TASK TO CARRY OUT. The required output is the stretch from the line containing "Given: Select the" through the line containing "This screenshot has height=590, width=557." in the records below, unaltered and with no pictures.

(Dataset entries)
^^^^^^^^^^^^^^^^

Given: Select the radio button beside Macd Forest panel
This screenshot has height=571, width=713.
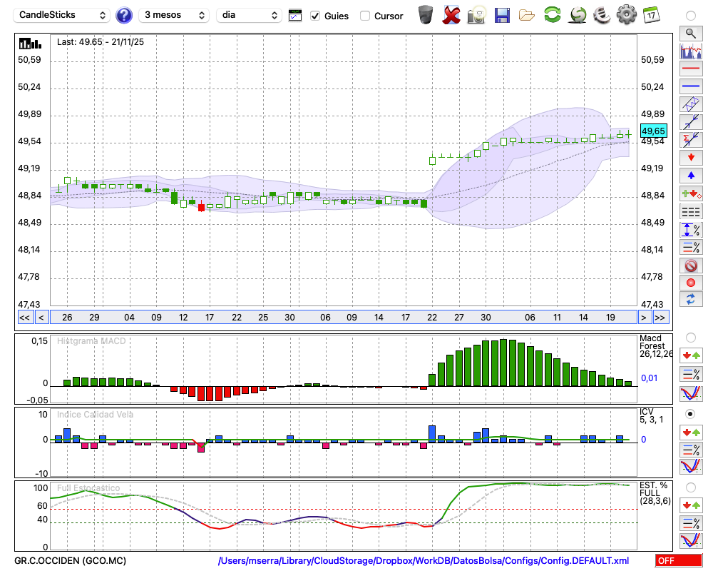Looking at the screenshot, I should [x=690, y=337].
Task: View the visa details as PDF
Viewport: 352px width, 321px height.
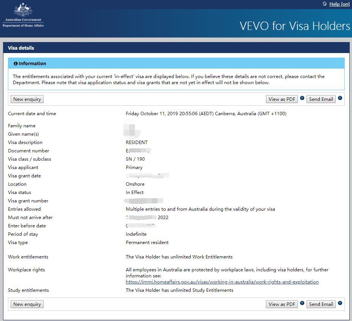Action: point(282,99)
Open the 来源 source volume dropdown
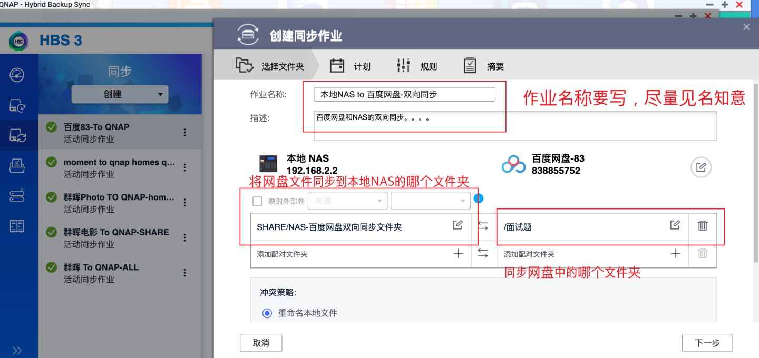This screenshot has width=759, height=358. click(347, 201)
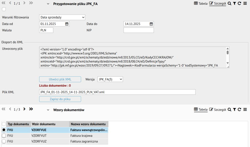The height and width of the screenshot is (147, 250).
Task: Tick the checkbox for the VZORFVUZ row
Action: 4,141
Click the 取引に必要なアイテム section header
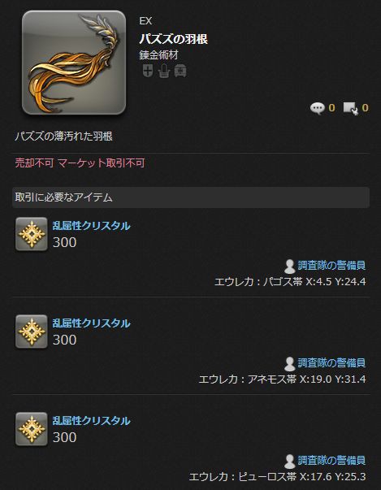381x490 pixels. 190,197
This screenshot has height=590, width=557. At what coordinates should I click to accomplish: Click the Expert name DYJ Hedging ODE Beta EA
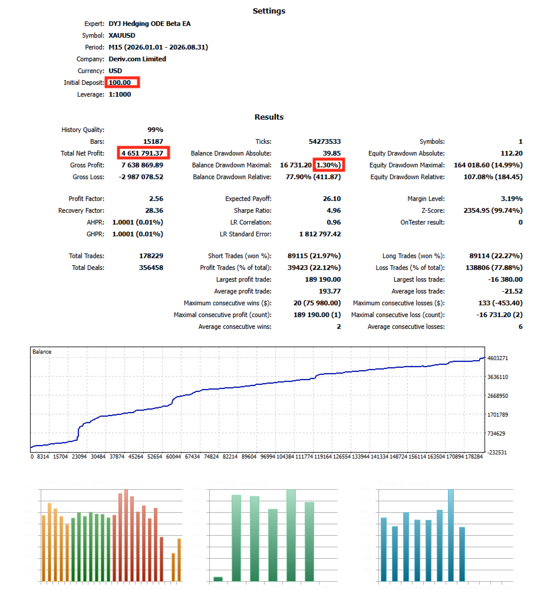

^^^^^^^^^^^^^^^^

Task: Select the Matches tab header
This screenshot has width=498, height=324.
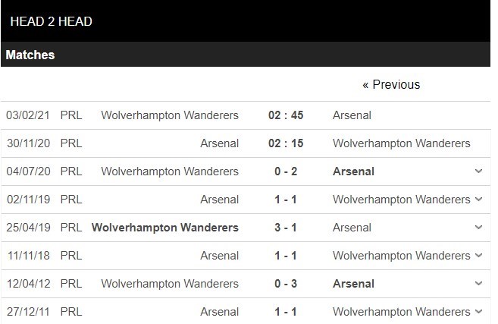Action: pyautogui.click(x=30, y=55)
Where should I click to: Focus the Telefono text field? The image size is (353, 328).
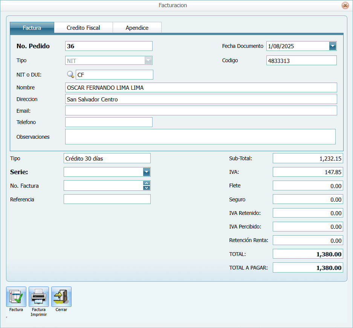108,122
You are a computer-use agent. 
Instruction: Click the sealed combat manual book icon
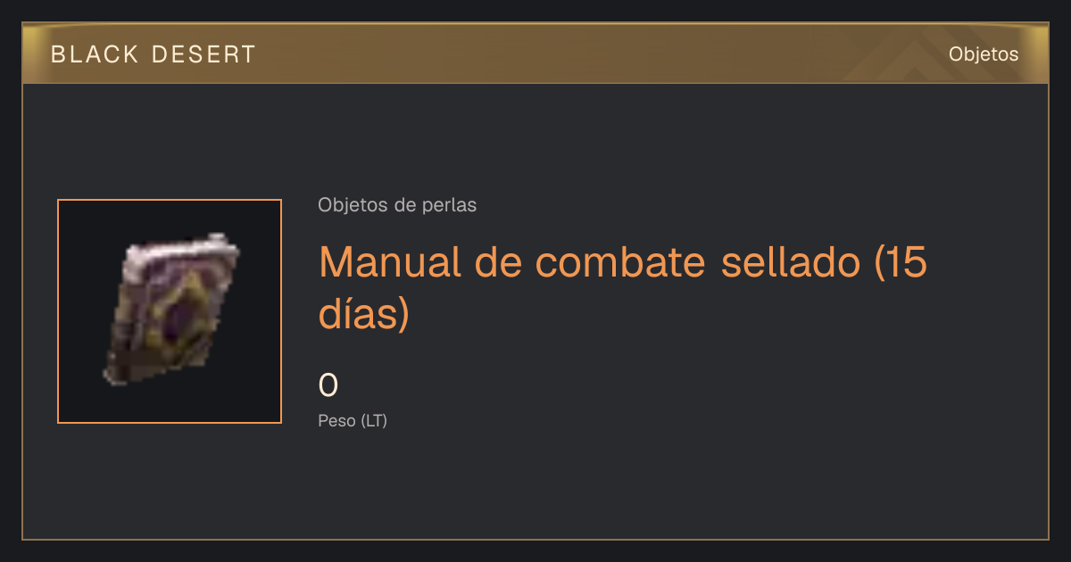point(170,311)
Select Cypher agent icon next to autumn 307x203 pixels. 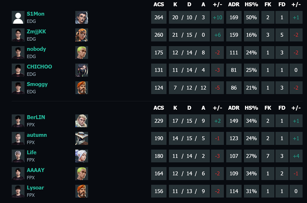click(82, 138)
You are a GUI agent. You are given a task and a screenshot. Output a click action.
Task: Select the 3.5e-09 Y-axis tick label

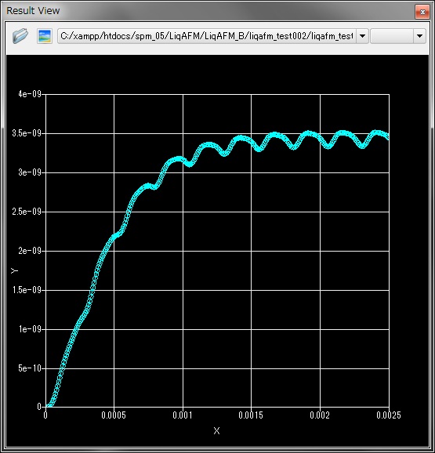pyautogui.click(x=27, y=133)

^^^^^^^^^^^^^^^^

THE COMPLETED TASK.
Given: Select the radio button beside Macd Forest panel
This screenshot has height=571, width=713.
Looking at the screenshot, I should [x=690, y=337].
Task: View the visa details as PDF
Viewport: 352px width, 321px height.
Action: point(282,99)
Open the 来源 source volume dropdown
This screenshot has width=759, height=358. click(347, 201)
The height and width of the screenshot is (147, 250).
Task: Tick the checkbox for the VZORFVUZ row
Action: 4,141
Click the 取引に必要なアイテム section header
381x490 pixels. 190,197
This screenshot has height=590, width=557. At what coordinates should I click to accomplish: Click the Expert name DYJ Hedging ODE Beta EA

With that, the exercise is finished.